— Скорее всего он обратит внимание паствы на то, что без предательства Иуды не произошло бы ни казни Иисуса, ни Его воскресения. Следовательно, Иуда и Его преступление — это часть Божественного плана, направленного на спасение человечества через смерть и воскресение Сына Божьего. А тут еще, как по заказу, найденный апокриф от Иуды… Я начинаю задумываться о том, насколько случайно этот текст выплыл на свет сразу после смерти Папы.
Думавший в это время о своем, тот, кто постарше, вновь остановился и сказал:
— Его идейные сторонники руководствуются в первую очередь его имиджем консерватора. Ожидается, что, став понтификом, он возьмет передышку после того обилия реформ, которые претерпела наша церковь за годы папства Иоанна Павла II. Так что же заставляет его задуматься о том, чего не было в мыслях даже такого реформатора, как его предшественник?
— Я же сказал вам: немец, кающийся немец борется в нем с рыцарем веры. Он, как и многие из них, замучен комплексом вины за Холокост, и хочет хоть как-то искупить ее, — вздохнув, ответил ему спутник.

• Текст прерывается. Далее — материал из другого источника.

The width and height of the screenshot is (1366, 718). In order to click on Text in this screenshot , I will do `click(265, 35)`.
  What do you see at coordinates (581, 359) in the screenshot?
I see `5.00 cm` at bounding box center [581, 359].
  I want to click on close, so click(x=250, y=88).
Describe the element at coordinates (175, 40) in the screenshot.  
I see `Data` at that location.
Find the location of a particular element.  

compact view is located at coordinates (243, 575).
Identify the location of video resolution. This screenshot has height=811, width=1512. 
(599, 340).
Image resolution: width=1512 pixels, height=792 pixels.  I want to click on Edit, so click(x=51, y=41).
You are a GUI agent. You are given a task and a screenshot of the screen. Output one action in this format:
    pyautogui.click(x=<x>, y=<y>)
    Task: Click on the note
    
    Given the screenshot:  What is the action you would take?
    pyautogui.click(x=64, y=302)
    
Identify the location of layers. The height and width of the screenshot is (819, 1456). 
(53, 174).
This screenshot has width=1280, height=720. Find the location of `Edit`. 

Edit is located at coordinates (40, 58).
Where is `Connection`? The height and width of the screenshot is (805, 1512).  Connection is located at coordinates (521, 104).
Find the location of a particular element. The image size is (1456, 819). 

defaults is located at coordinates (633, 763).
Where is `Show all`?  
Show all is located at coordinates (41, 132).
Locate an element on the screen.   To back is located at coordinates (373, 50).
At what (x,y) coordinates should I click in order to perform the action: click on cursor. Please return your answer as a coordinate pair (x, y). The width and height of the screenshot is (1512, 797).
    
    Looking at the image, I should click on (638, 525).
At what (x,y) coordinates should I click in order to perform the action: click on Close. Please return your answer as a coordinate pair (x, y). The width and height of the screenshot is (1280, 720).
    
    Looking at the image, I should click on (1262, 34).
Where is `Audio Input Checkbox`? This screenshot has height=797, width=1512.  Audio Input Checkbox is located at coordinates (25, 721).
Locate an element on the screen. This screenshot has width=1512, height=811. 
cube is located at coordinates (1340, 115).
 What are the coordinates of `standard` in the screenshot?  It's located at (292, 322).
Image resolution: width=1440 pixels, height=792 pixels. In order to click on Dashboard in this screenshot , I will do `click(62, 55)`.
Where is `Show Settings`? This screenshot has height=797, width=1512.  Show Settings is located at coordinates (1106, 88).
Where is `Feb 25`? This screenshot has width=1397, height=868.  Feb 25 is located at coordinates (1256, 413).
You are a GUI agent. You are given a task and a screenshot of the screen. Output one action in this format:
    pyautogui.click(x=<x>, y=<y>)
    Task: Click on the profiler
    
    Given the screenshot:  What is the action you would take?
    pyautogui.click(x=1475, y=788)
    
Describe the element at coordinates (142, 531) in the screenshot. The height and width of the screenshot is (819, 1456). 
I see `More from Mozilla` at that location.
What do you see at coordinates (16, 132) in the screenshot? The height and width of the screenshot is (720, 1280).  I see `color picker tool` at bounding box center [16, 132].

— Что вы намерены предпринять?
— Пока не знаю, — был ответ, но тут раздался телефонный звонок. Приложив трубку к уху, тот, кто помоложе, изменился в лице.
— Вы уверены в достоверности этой информации? — спросил он через некоторое время своего телефонного собеседника и, покачав головой, захлопнул трубку.
После минутной задумчивости он вновь подхватил под руку своего спутника и увлек его по аллее. Некоторое время они шли молча. Наконец, тот, кому был адресован недавний звонок, обратился к пожилому собеседнику с вопросом:
— Вы, монсеньор, спрашивали, что же я собираюсь предпринять? Так вот, еще минуту тому назад я и не знал, что ответить, а теперь — знаю! Мне сейчас сообщили, заметьте, из весьма и весьма надежного источника, что вчера к нам в мир вернулся тот, о ком мы говорили.
— Я вас не очень хорошо понимаю, — произнес тот, кто постарше. — О ком вы?
— Об Иуде! Иуда Искариот собственной персоной явил себя в Армении, дабы судиться с человечеством по поводу защиты своей чести и достоинства, — с некой театральностью в голосе пояснил тот, кто помоложе.
На его спутника нельзя было смотреть без сожаления. Он очень старался сохранять самообладание, но это ему не удавалось.
— Как же это может быть? — растерянно спросил он.
— Не требуйте от меня невозможного. Я не могу ничего объяснить ни вам, ни себе, — ответил его спутник, — но это не самое важное сейчас. А сейчас самое важное то, что если это так, а я, при всей необычности этого, склонен доверять своему источнику, то, возможно, это будет нам только на руку.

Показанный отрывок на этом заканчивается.